WA State Supreme Court Justices under attack for corruption and criminal conduct!

By: Chief Activist

A grievance is going to be filed with the Commission on Judicial Conduct that alleges, with ample evidence, that the WA State Supreme Court is a mere bunch of criminals.

The problem is, as we have been reminding ‘we the people,’ the Commission on Judicial Conduct is composed of judges of the court of appeals and judges of the superior court and lawyers of the WA State Bar and a few citizens chosen by these entities.

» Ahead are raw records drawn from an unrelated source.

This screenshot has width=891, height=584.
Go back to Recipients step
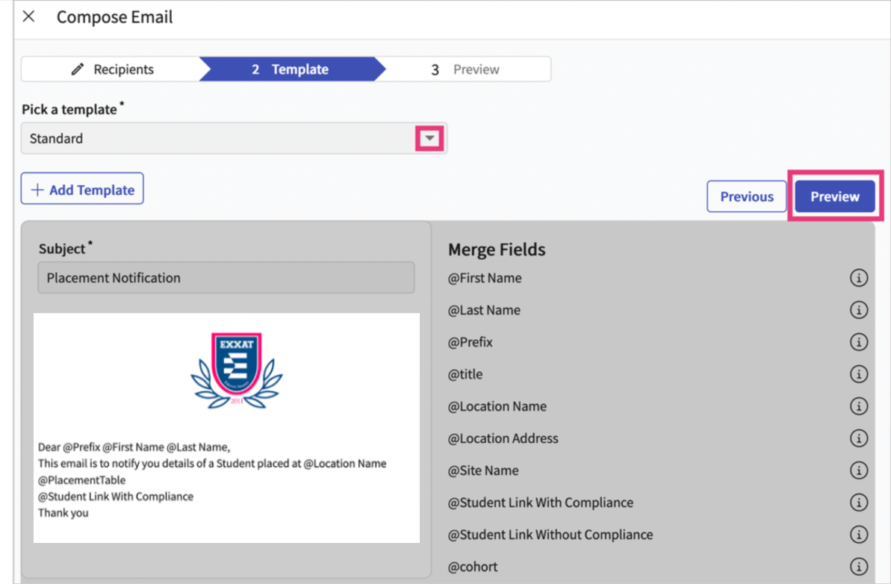tap(112, 69)
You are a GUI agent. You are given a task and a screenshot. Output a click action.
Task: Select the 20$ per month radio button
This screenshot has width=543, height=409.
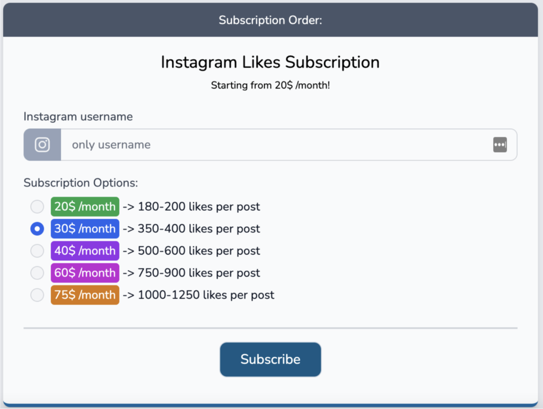[x=37, y=207]
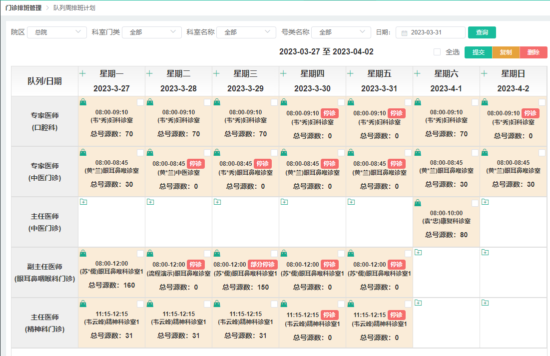The image size is (550, 356).
Task: Click the plus icon beside 星期三 header
Action: (216, 73)
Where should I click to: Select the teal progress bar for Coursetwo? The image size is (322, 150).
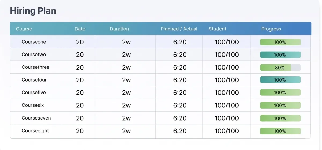coord(280,55)
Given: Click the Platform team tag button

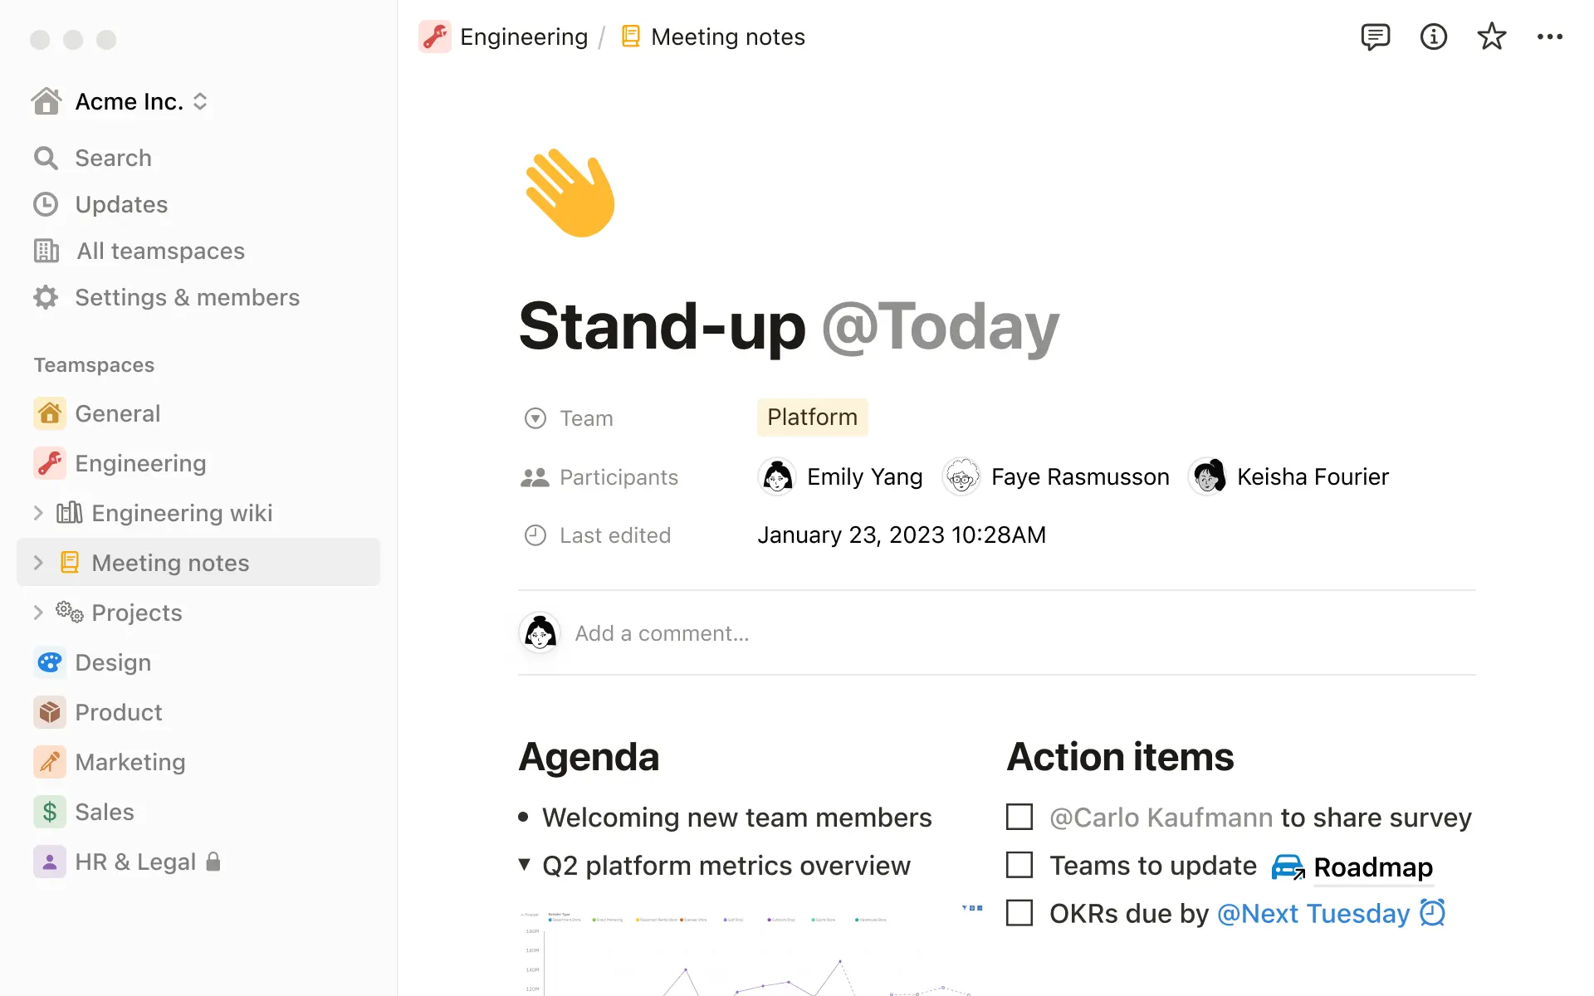Looking at the screenshot, I should pyautogui.click(x=813, y=417).
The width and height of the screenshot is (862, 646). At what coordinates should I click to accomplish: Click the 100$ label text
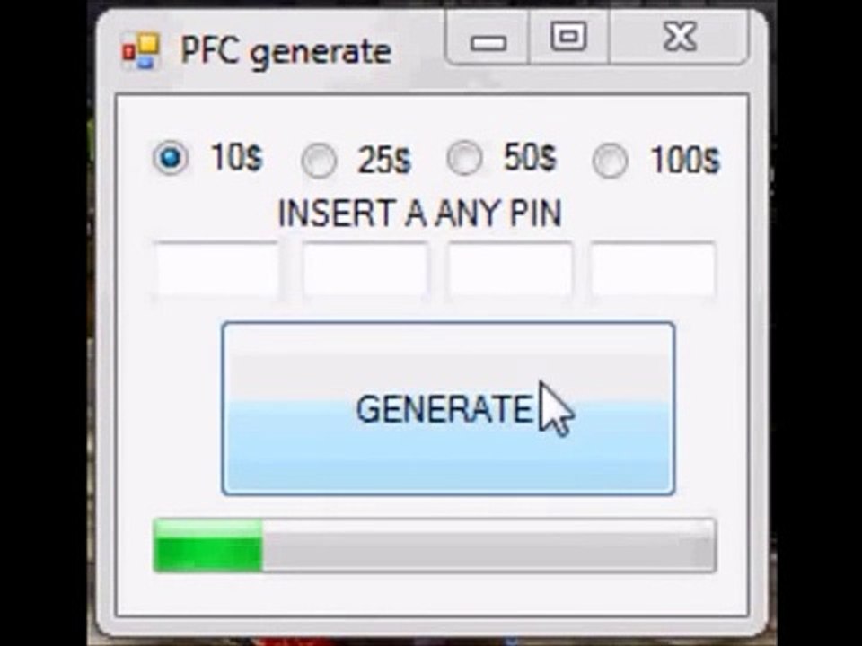[x=684, y=161]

So the question is do we have an impartial government or have the lawyers, who also serve in judicial, legislative, executive branches and on boards, commissions (as on the CJC), etc., commandeered our government. Are we citizens the mere play-toys for lawyers to use as they will?

The grievance that is anticipated states the following.

Statement in Support of Bill Scheidler’s Grievances against Supreme Court Justices Madsen, Gonzalez, Yu, Owens, Stephens

MadsengonzalezYuOwens2013stephens2013

The undersigned upon personal experience and knowledge makes these allegations against the above justices for fraud, official misconduct, violation of Art. 4, sec 28, violation of RCW 2.28.030, subornation of perjury, misprision of felony, and collusion in other crimes (RCW 9A.08). In addition to evidence of criminal conduct, allegations are these justices violated Canons 1, 2 and 3 of the Code of Judicial Conduct. Especially these justices, in ruling on a matter of direct interest for which they are all disqualified, have colluded in violations by the lower court judges so as to establish their conduct acceptable – RULE 3.3 prohibits being a character witness for their own self-interest.
Under law, per RCW 42.20.080,

“Every officer or other person mentioned in RCW 42.20.080, who shall willfully disobey any provision of law regulating his or her official conduct in cases other than those specified in said section, shall be guilty of a gross misdemeanor.”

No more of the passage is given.